Saturday, February 20, 2010

sitting and side bending

Sitting and side bending.

Sit comfortably on the front edge of a chair. Breathe easily and do just very slightly a rounding and arching of your spine, to feel your pelvis more clearly on the chair, and the lengthening of your back when you arch.

Come to a sitting position with a slight arch, and your belly a bit forward and soft and free. Breathe in and out a number of times this way, and then interlace your fingers and bring your hands behind your head.

Now, keeping your nose pointing forward, tilt to the right, so your left elbow goes toward the sky/ ceiling and the right elbow comes toward your right hip. Notice what is happening with the weight on your pelvis. Is it going to your right “sit bone” or your left? Probably the right.

Now learn how to do this: as you tilt your head and elbow directly to the right, raise you right hip toward the right elbow, as they come closer, and allow your weight to shift to the left side of your pelvis.

Do this many times. “Easily.” And then rest.

Now, bring interlace your hands the “non-habitual” way, bring them behind your head, and tilt to the left.

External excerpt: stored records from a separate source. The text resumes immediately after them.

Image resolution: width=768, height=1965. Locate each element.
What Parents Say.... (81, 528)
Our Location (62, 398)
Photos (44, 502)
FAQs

Two ways: first, shifting your weight left as you tilt, and then, many times, shifting the weight on your pelvis to the right. Feel the shape of your spine as you do this. Many times. Rest.

For today, play with remembering your spine and playing with the ways the spine, the ways your spine moves.

Folding and coming into a ball.

Arching and lengthening and rising to the sky.


Side bending.

See if you can discover a movement that will combine them all.